Ance, Confindustria, Unione Artigiani-Confartigianato, Uppi e Federproprietà dell’area metropolitana di Reggio hanno depositato il ricorso al Tar della Calabria avverso la proposta di vincolo paesaggistico dell’ambito urbano consolidato denominato “Piano De Nava”, promosso dalla Soprintendenza Archeologica Belle Arti e Paesaggio (Sabap) lo scorso 27 febbraio. Il ricorso al Tar è stato presentato dalle associazioni poiché considerano la proposta di vincolo viziata da diversi aspetti di dubbia legittimità oltreché nel merito, con riferimento alla situazione di degrado diffuso dell’area oggetto della maggiore perimetrazione operata dalla Soprintendenza.

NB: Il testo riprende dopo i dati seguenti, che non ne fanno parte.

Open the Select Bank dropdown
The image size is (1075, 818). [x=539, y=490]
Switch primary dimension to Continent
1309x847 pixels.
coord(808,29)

«L’analisi della Soprintendenza non poteva lasciarci inerti in quanto piccoli proprietari immobiliari, artigiani, operatori del settore edile e industriale; pur nella discrezionalità riconosciuta alla Soprintendenza – dichiara il presidente di Ance Reggio, arch. Michele Laganà –, la scelta di vincolare un ambito urbano vasto, più ampio del “centro storico”, ha destato dubbi sotto il profilo della ragionevolezza e della proporzionalità dell’azione amministrativa ai fini del giusto bilanciamento degli interessi pubblici e privati in gioco. Ciò anche in considerazione dei “sacrifici” che vengono imposti agli immobili con la previsione di prescrizioni d’uso molto limitanti; la proposta, infatti, imponendo una misura di salvaguardia, graverà sulla già debole economia reggina, con gravi ricadute su imprese e professionisti oltre che sui risparmi dei proprietari immobiliari, che si vedranno danneggiati da un decremento del valore immobiliare, oggi vincolato. La perimetrazione dell’area soggetta a vincolo, inoltre – prosegue Laganà –, risulta più ampia della “zona A” del vecchio PRG e del nuovo PSC, approvato alla fine del 2023 (col parere favorevole della Soprintendenza) in quanto è comprensiva anche di ambiti urbani di formazione relativamente recenti (rione Santa Caterina e zona viale Galilei), fra cui anche la zona portuale, dove emergere la necessità di riqualificare e rigenerare il patrimonio edilizio».
La motivazione a supporto della proposta della Soprintendenza desta ulteriori perplessità, in quanto la Soprintendenza sembra volersi sostituire al Comune, unico titolare della pianificazione urbanistica e della gestione del territorio, sulla base di una indimostrata inadeguatezza della disciplina locale sull’urbanistica e l’edilizia. «Tale asserzione – dichiara l’arch. Laganà – non apparendo suffragata da elementi oggettivi inconfutabili, rappresenta una denuncia verso la P.A. deputata al controllo del territorio e al rispetto delle norme, esponendo anche la categoria dei costruttori e dei professionisti a un’inadeguatezza a progettare e a costruire. Gli elementi dello studio posto a base dell’azione della Soprintendenza non aggiungono nulla agli studi condotti dai progettisti del Piano Strutturale Comunale (PSC), che hanno portato alla pianificazione del territorio comunale e che la stessa Soprintendenza ha valutato, esprimendo parere favorevole, così come sono stati approvati dal Settore Pianificazione e Valorizzazione del Territorio della Città Metropolitana. Nella proposta di vincolo si rinvengono prescrizioni d’uso degli immobili che appaiono come prescrizioni urbanistiche che annullano di fatto quelle contenute nel Regolamento Edilizio e Urbanistico approvato nel PSC, conducendo peraltro a dubbi di “eccesso di potere” della Soprintendenza. Inoltre, si sarebbe dovuto tenere in maggiore considerazione l’interesse non solo dei privati titolari degli immobili all’interno della perimetrazione ma l’interesse allo sviluppo della città. Nella fattispecie, infatti, si sta vincolando un “ecosistema urbano”, che deve essere supportato nella trasformazione e nell’adeguamento ai più moderni standard tecnologici e ambientali anche per garantire innovazione, valorizzazione e adeguamento ai più moderni standard energetici, sismici e ambientali del patrimonio esistente secondo la normativa in materia di rigenerazione urbana».